TEXT SECTION
-- begin --

Java: readability and some FP (Functional programming in java)

There are cases where functional style is the most appropriate, and among these cases are those where it can be used in java without sacrificing readability.
These cases are exactly what I'll discuss.

I'll also discuss refactoring of 'unconsciously functionalish' code (like new AndFilter(new FieldMatchesPatternFilter(new FieldReference("name"), ".*John.*"), new BlaBlaBlaFilter())) for readability.


DISCLAIMER:
Most of this article is not at all about FP. It is about increasing readability of certain common patterns which, when used unreadably, render FP unusable.

I'll talk a little about FP in the end of the article.


With respect to FP, java has the following problems:
- The infamous 'kingdom of nouns' (the tradition of considering everything to be an object or noun and thinking that to add two numbers, one has to ask a NumberAdder)
- Lack of a convenient syntax for constructing data, like tuples, lists etc
- Cumbersome syntax for generics and poor type inference and polymorphism implementation

Our weapons agains these problems shall be 'import static', varargs and a little bit of gunpowder.

1. Increasing readability of data construction

Very bad:

private static final Set<String> INTERESTING_TAGS = new HashSet<String>();
Map<String,Integer> WEIGHTS = new HashMap<String,Integer>

static {
    INTERESTING_TAGS.add("A");
    INTERESTING_TAGS.add("FORM");
    INTERESTING_TAGS.add("INPUT");
    INTERESTING_TAGS.add("SCRIPT");
    INTERESTING_TAGS.add("OBJECT");

    WEIGHTS.put("bad", -2);
    WEIGHTS.put("poor", -1);
    WEIGHTS.put("average", 0);
    WEIGHTS.put("nice", 1);
    WEIGHTS.put("outstanding", 3);
}

Bad:

private static final Set<String> INTERESTING_TAGS = new HashSet<String>(Arrays.asList(new String[] {
    "A","FORM","INPUT","SCRIPT","OBJECT"
    }));


for(double guessedScale : new double[] {0.01, 0.1, 1, 10, 100}) {
    ...
}

Good:

public class CollectionUtils {
    public static T[] ar(T... ts) {return ts;}

    public static Set<T> set(T... ts) {
        return new HashSet<T>(Arrays.asList(ts));
    }

    public static Map<K,V> zipMap(K[] keys, V[] values) {...}
}

import static CollectionUtils.set;
import static CollectionUtils.ar;

private static final Set<String> INTERESTING_TAGS = set("A","FORM","INPUT","SCRIPT","OBJECT");

for(double guessedScale : ar(0.01, 0.1, 1, 10, 100)) {
    ...

-- end --

Records from a data source:
-- begin --

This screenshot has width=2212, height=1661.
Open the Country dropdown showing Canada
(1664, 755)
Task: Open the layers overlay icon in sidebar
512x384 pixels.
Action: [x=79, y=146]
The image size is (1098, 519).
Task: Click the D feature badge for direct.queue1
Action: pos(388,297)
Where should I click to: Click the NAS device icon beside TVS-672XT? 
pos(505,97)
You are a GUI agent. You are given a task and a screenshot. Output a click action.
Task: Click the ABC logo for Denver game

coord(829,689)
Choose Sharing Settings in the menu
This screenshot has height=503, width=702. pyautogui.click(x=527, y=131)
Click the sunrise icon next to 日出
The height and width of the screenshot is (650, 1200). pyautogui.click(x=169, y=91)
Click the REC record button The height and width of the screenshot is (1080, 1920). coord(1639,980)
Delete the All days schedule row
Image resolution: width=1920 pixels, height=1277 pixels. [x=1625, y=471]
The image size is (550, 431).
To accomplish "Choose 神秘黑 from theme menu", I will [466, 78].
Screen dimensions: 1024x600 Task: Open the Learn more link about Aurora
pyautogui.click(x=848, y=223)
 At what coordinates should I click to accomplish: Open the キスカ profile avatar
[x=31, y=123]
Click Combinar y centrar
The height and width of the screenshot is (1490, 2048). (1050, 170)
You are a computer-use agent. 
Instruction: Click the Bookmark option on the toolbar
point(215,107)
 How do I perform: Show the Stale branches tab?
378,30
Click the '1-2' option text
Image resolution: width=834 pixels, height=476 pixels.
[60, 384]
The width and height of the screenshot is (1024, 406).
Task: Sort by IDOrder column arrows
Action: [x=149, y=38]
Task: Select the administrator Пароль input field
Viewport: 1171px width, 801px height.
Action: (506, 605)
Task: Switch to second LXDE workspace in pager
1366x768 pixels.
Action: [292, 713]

-- end --

TO-DO LIST
• A. In the Java readability article, what does the author name as the weapons against Java's problems with FP?
• B. Please reproduce the Java readability article word for word from "I'll talk a" to "bit of gunpowder.".

TASK-BY-TASK OUTPUTS
• A. 'import static', varargs and a little bit of gunpowder.

• B.
I'll talk a little about FP in the end of the article.


With respect to FP, java has the following problems:
- The infamous 'kingdom of nouns' (the tradition of considering everything to be an object or noun and thinking that to add two numbers, one has to ask a NumberAdder)
- Lack of a convenient syntax for constructing data, like tuples, lists etc
- Cumbersome syntax for generics and poor type inference and polymorphism implementation

Our weapons agains these problems shall be 'import static', varargs and a little bit of gunpowder.